**TRABAJO POR HACER**
1 - En la crónica sobre Ciudad Oculta, ¿con qué nombre se conocía en la década de 1940 el lugar donde se asentaron los migrantes del interior?
2 - Copia literalmente de la crónica sobre Ciudad Oculta el fragmento que empieza con las palabras "Fue en la década" y termina con "en Buenos Aires.".
3 - Prosigue la crónica sobre Ciudad Oculta a continuación de su última oración.

**TEXTO EXTRAÍDO**
Nati por las calles de Ciudad Oculta, llevando flores por el Día de la Madre. © Carolina Camps

Texto por Josefina Licitra, fotografías por Carolina Camps. Crónica publicada en la Revista Nuestra Mirada (http://revistanuestramirada.org/)

Natalia Ferreyra vive en Ciudad Oculta, una villa de la Ciudad de Buenos Aires. Allí, un taller de fotografía –dictado por la ONG “Ph15”- la ayuda a utilizar el arte para comprender y reescribir el mundo en el que vive: un universo signado por la violencia, la religión, la pobreza y la desesperada búsqueda de una salida.

I
Acá hubo una esperanza.
Fue en la década de 1940, cuando miles de personas migraron del interior argentino a la Ciudad de Buenos Aires para formar parte de la mano de obra industrial. Sin dinero, pero con la promesa de un futuro, construyeron su mundo en lo que entonces se llamaba Barrio General Belgrano: un territorio húmedo y de suelos sinuosos, ubicado a metros del Mercado de Hacienda y del Frigorífico Lisandro de la Torre: dos establecimientos donde aún hoy se recibe, faena, almacena y vende la carne en Buenos Aires.

**SEGMENTO DE DATOS**
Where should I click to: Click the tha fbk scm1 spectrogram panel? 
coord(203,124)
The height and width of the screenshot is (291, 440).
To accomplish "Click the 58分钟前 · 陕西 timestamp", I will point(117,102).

**RESPUESTAS ESCRITAS**
1 - Barrio General Belgrano.

2 -
Fue en la década de 1940, cuando miles de personas migraron del interior argentino a la Ciudad de Buenos Aires para formar parte de la mano de obra industrial. Sin dinero, pero con la promesa de un futuro, construyeron su mundo en lo que entonces se llamaba Barrio General Belgrano: un territorio húmedo y de suelos sinuosos, ubicado a metros del Mercado de Hacienda y del Frigorífico Lisandro de la Torre: dos establecimientos donde aún hoy se recibe, faena, almacena y vende la carne en Buenos Aires.

3 -
Allí, en el límite oeste de la ciudad, en esa patria oscura y lindante con un imperio de sangre, se instalaron los obreros que habían llegado a la capital del país para hacerse grandes.
Hubo una esperanza, acá, en el Barrio General Belgrano. En ese entonces, los argentinos seguían los discursos del presidente Juan Domingo Perón: una figura de arengas hipnóticas que hablaba de sustitución de importaciones, de un país sólido y de un porvenir. Hasta que, en cuestión de pocos años, algo se partió y empezó a haber más gente que industria. Las personas comenzaron a sobrar. Y esas “sobras sociales”, pasado un tiempo, devinieron un ejército de gente sin rumbo. Sin lugar a donde ir, sin lugar –menos aún- al que volver, esa multitud terminó apiñada en formas de vivienda precarias e ilegales.

Villas.
El Barrio General Belgrano pronto se transformó en la Villa 15. Y la Villa 15 fue rebautizada como “Ciudad Oculta” durante el Mundial de fútbol de 1978, cuando los funcionarios de la dictadura militar levantaron un paredón para esconder de las miradas extranjeras esta postal infeliz.
Hoy, acá, en este lugar donde ya no hay esperanza, viven 16 mil personas.
Una de ellas es Nati.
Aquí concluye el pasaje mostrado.